Cette distinction entre les deux méthodes n’est juste qu’en théorie ; quand on considère la réalité des faits, on reconnaît que tôt ou tard, par une heureuse fatalité, presque toutes les écritures sont arrivées au syllabisme. C’est le cas des cinq grands systèmes idéographiques de l’ancien monde, le chinois, l’écriture cunéiforme de l’Assyrie, de la Médie, de la Perse, et les hiéroglyphes égyptiens. L’Égypte ne s’en tint pas là ; elle poussa plus loin l’analyse des élémens de la parole ; après avoir dégagé la syllabe, elle dégagea la lettre, et dès la vie dynastie, c’est-à-dire plus de trois mille ans avant notre ère, les habitans de la vallée du Nil possédaient vingt-deux articulations différentes et se servaient pour rendre chacune d’elles d’un ou de plusieurs signes alphabétiques. Champollion s’en douta le premier, ce fut sa gloire : « Il put ainsi jeter les bases de la grammaire égyptienne et reconnaître dans la langue des hiéroglyphes la forme la plus ancienne d’un dialecte dont la langue copte marque le dernier terme. » Il mourut à quarante-quatre ans, et ce fut alors seulement qu’après s’être moqué de lui, on rendit hommage à son génie.
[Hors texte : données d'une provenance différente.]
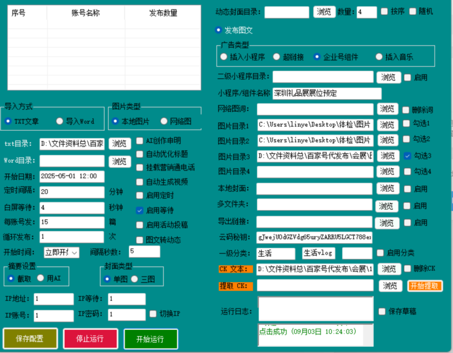Enable the AI创作申明 checkbox
The width and height of the screenshot is (453, 353).
click(140, 141)
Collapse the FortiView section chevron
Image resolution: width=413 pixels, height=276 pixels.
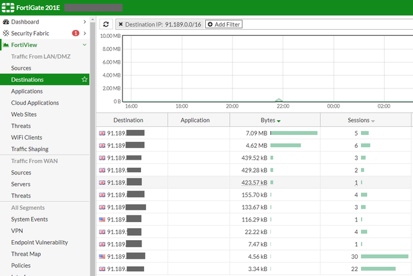pyautogui.click(x=85, y=45)
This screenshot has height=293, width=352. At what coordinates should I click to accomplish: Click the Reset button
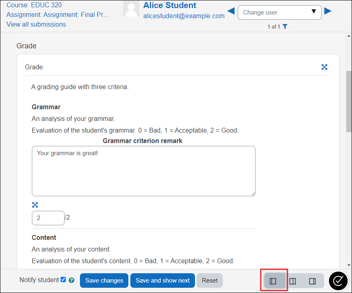(210, 281)
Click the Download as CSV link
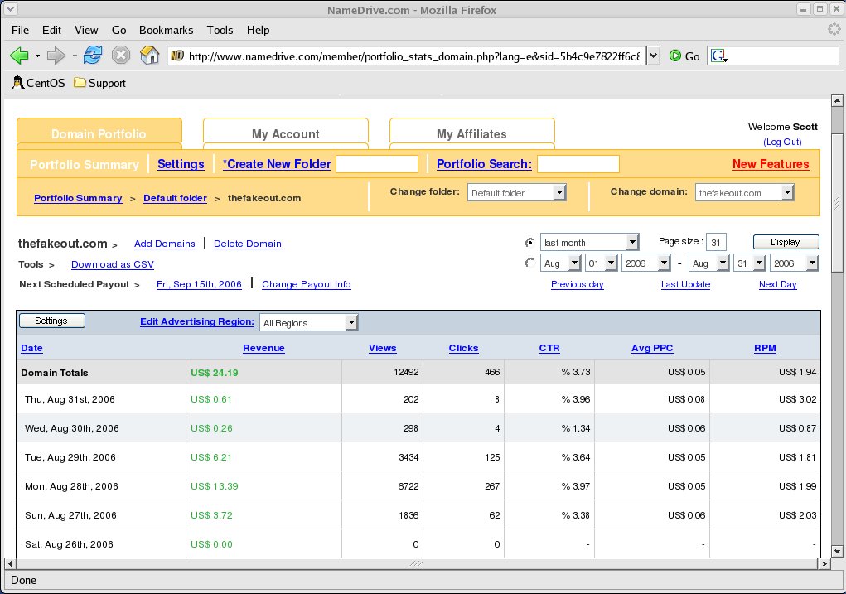This screenshot has width=846, height=594. (x=113, y=264)
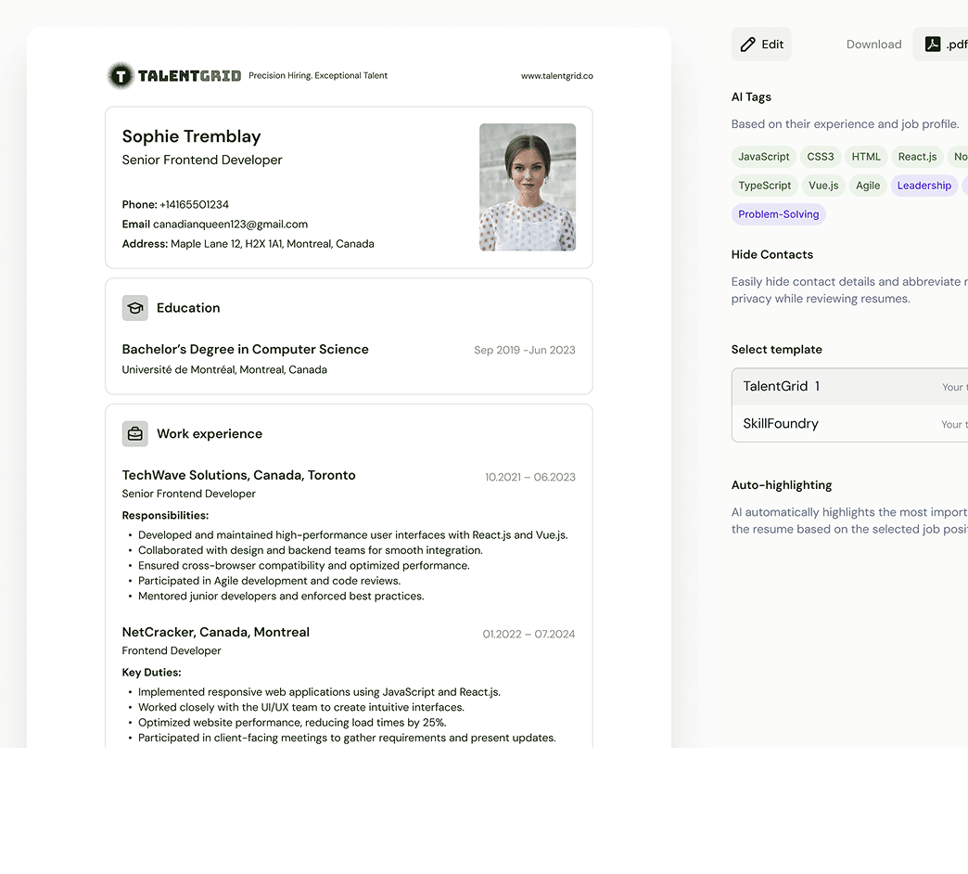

Mais les Égyptiens n’employaient pas ces caractères alphabétiques à l’exclusion de tous les autres ; ils conservaient encore quelques idéogrammes et un nombre considérable de signes syllabiques, dont M. Maspero a donné la liste dans son Histoire ancienne. Aussi leur écriture fut-elle une des plus savantes, des plus parfaites, mais des plus compliquées qu’on pût imaginer. Ce furent les Phéniciens qui se chargèrent de la simplifier. Ils ne retinrent de cette immense quantité de signes que ceux qui correspondaient à des articulations simples, c’est-à-dire aux consonnes, et obtinrent ainsi vingt-deux caractères qui devaient suffire à rendre tous les sons d’une langue et toutes leurs combinaisons possibles. Quelques orientalistes ont cherché l’origine de cet alphabet, soit dans l’écriture cunéiforme, soit dans l’écriture cypriote. M. Berger a exposé et discuté leurs théories, et en fin de compte il persiste à croire comme Champollion, comme M. de Rougé, comme M. Maspero, que c’est bien aux hiéroglyphes égyptiens que les Phéniciens ont emprunté leurs vingt-deux signes, « que leur alphabet est né de l’écriture égyptienne, comme celle-ci était sortie par un développement naturel des anciennes écritures pictographiques. »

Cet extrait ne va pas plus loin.